§ **Stated exercise**
Swap "table" for "grid" in the material, starting at the line with "Task: Sort table by № з/п column header" and ending at the line with "Action: coord(74,437)", keeping everything else the same. Give back only those lines, without the pictures.

§ **Listed records**
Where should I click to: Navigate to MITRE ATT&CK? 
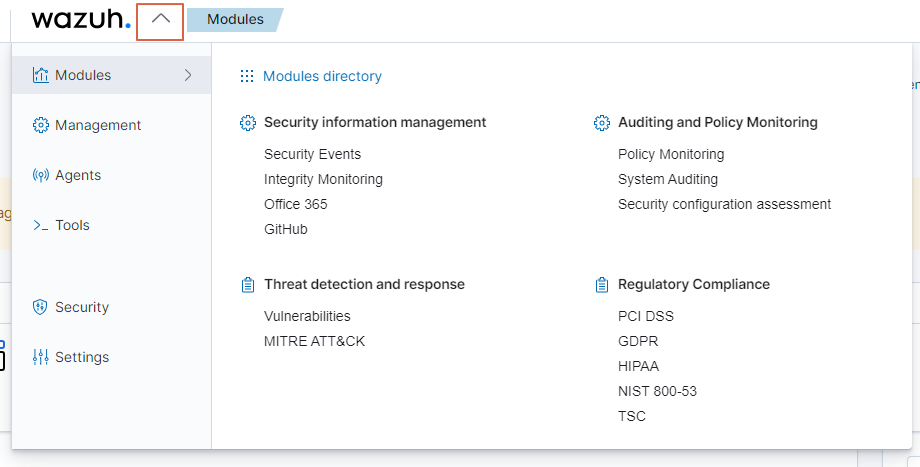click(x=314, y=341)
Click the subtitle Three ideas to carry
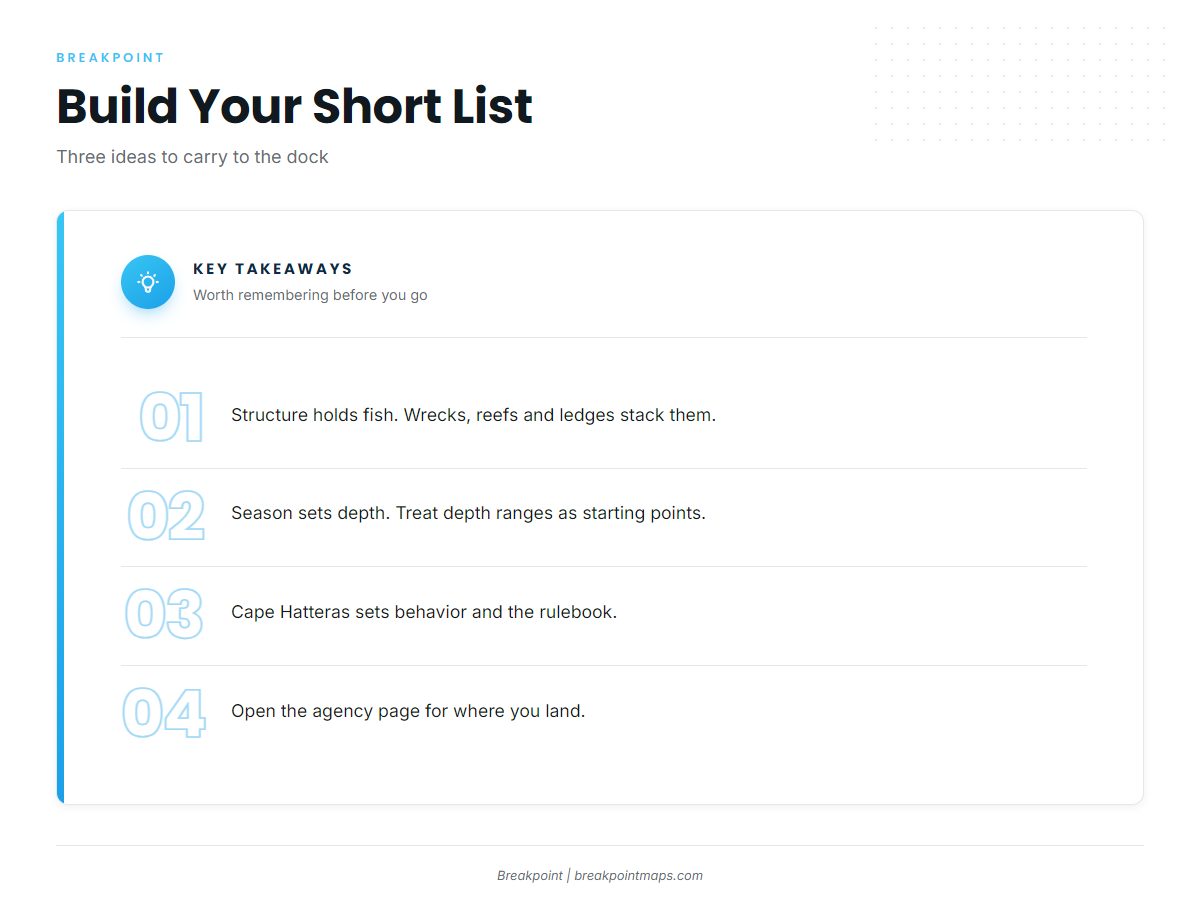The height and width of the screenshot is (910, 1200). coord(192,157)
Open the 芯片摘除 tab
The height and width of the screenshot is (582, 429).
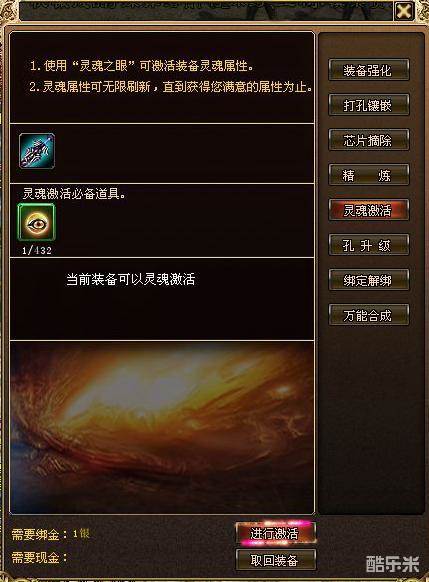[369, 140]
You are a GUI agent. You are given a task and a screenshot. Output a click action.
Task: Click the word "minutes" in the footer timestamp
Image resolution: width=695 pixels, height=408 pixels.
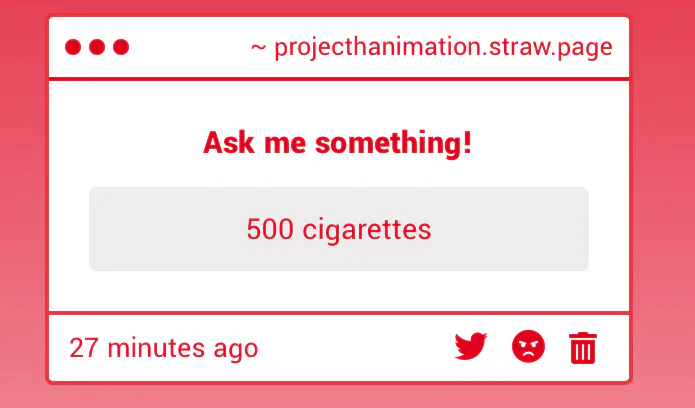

---

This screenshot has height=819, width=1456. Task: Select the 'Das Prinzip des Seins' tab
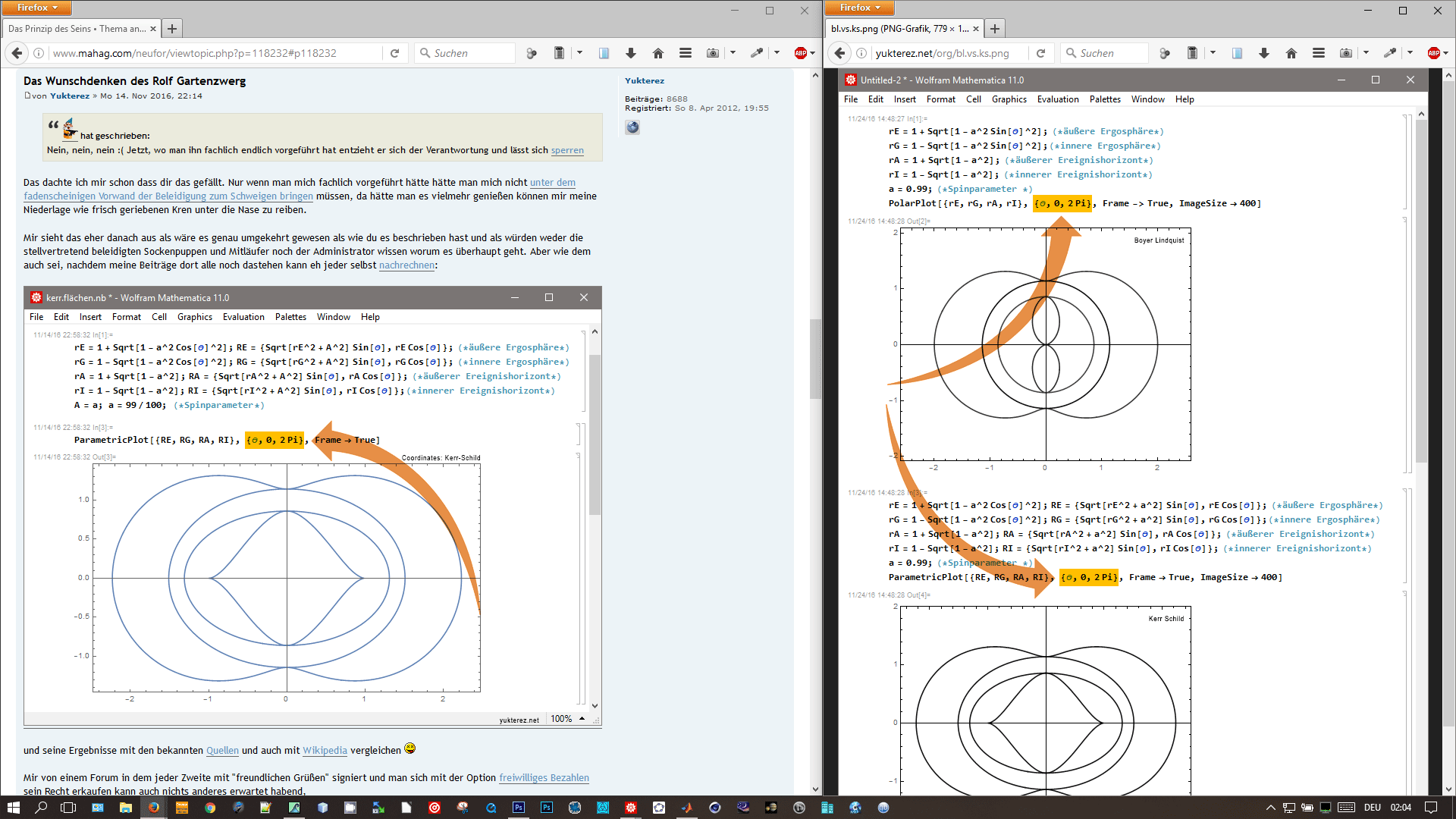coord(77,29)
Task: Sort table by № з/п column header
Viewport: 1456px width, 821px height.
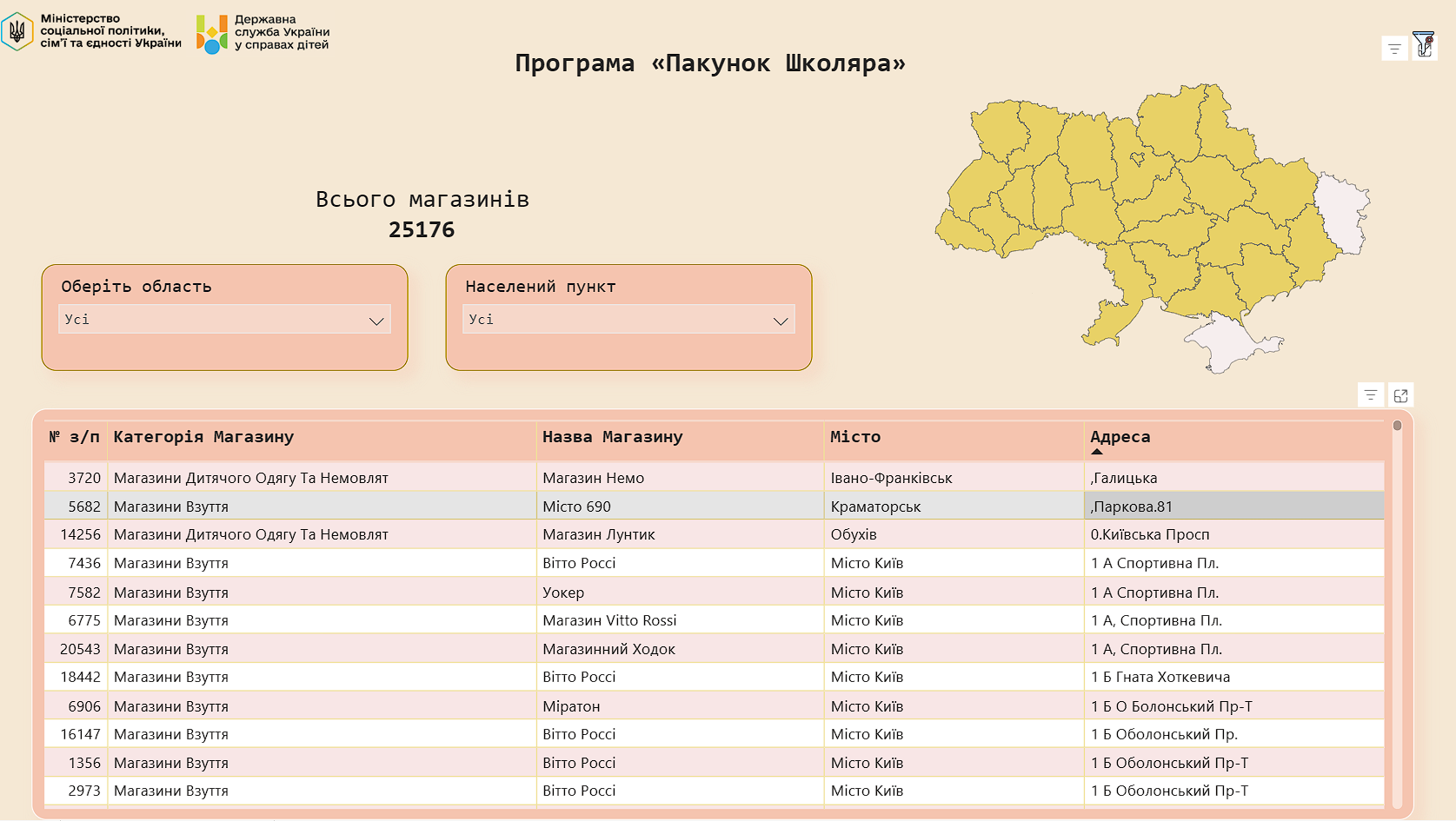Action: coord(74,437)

§ **Task answer**
Task: Sort grid by № з/п column header
Viewport: 1456px width, 821px height.
Action: coord(74,437)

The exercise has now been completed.